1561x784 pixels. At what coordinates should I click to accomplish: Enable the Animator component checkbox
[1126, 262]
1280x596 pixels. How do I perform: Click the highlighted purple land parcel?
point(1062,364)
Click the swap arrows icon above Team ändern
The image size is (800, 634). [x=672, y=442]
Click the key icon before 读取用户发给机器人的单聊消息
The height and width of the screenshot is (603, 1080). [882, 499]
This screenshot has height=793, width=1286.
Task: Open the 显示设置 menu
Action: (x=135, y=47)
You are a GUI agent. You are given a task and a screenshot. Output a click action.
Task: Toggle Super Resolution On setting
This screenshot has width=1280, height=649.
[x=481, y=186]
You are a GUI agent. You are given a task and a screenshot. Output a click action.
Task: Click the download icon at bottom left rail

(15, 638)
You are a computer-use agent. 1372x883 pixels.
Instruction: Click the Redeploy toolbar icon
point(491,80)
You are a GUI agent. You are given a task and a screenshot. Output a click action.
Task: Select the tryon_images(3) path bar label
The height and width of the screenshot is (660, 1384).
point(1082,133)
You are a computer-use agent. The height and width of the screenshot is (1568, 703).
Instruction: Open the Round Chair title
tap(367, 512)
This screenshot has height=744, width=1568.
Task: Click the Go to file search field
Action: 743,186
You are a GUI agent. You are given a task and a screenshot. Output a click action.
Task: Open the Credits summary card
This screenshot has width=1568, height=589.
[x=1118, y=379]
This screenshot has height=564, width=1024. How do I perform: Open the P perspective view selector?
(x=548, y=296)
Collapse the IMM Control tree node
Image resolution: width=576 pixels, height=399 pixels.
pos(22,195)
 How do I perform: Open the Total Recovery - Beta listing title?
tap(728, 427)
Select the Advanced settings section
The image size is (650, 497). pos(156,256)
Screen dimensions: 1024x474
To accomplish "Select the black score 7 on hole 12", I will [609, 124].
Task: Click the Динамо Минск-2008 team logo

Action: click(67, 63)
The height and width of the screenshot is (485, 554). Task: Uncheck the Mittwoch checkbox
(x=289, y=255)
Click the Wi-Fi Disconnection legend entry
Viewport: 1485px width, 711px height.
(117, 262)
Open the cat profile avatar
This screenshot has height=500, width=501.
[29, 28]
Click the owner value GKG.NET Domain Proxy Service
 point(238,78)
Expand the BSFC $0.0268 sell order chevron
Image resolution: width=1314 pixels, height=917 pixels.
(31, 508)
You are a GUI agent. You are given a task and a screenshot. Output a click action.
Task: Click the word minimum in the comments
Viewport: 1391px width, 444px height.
———
**Problem to solve**
Please write out every record shown above exactly as it reads.

**Exercise solution**
1561x784 pixels. At what coordinates should I click to accomplish: Enable the Animator component checkbox
[1126, 262]
1280x596 pixels. How do I perform: Click the highlighted purple land parcel?
point(1062,364)
Click the swap arrows icon above Team ändern
The image size is (800, 634). [x=672, y=442]
Click the key icon before 读取用户发给机器人的单聊消息
The height and width of the screenshot is (603, 1080). [882, 499]
This screenshot has height=793, width=1286.
Task: Open the 显示设置 menu
Action: (x=135, y=47)
You are a GUI agent. You are given a task and a screenshot. Output a click action.
Task: Toggle Super Resolution On setting
This screenshot has width=1280, height=649.
[x=481, y=186]
You are a GUI agent. You are given a task and a screenshot. Output a click action.
Task: Click the download icon at bottom left rail

(15, 638)
You are a computer-use agent. 1372x883 pixels.
Instruction: Click the Redeploy toolbar icon
point(491,80)
You are a GUI agent. You are given a task and a screenshot. Output a click action.
Task: Select the tryon_images(3) path bar label
The height and width of the screenshot is (660, 1384).
point(1082,133)
You are a computer-use agent. The height and width of the screenshot is (1568, 703).
Instruction: Open the Round Chair title
tap(367, 512)
This screenshot has height=744, width=1568.
Task: Click the Go to file search field
Action: 743,186
You are a GUI agent. You are given a task and a screenshot. Output a click action.
Task: Open the Credits summary card
This screenshot has width=1568, height=589.
[x=1118, y=379]
This screenshot has height=564, width=1024. How do I perform: Open the P perspective view selector?
(x=548, y=296)
Collapse the IMM Control tree node
Image resolution: width=576 pixels, height=399 pixels.
pos(22,195)
 How do I perform: Open the Total Recovery - Beta listing title?
tap(728, 427)
Select the Advanced settings section
The image size is (650, 497). pos(156,256)
Screen dimensions: 1024x474
To accomplish "Select the black score 7 on hole 12", I will [609, 124].
Task: Click the Динамо Минск-2008 team logo

Action: click(67, 63)
The height and width of the screenshot is (485, 554). Task: Uncheck the Mittwoch checkbox
(x=289, y=255)
Click the Wi-Fi Disconnection legend entry
Viewport: 1485px width, 711px height.
(117, 262)
Open the cat profile avatar
This screenshot has height=500, width=501.
[29, 28]
Click the owner value GKG.NET Domain Proxy Service
 point(238,78)
Expand the BSFC $0.0268 sell order chevron
Image resolution: width=1314 pixels, height=917 pixels.
(31, 508)
You are a GUI agent. You are given a task and a screenshot. Output a click action.
Task: Click the word minimum in the comments
Viewport: 1391px width, 444px height.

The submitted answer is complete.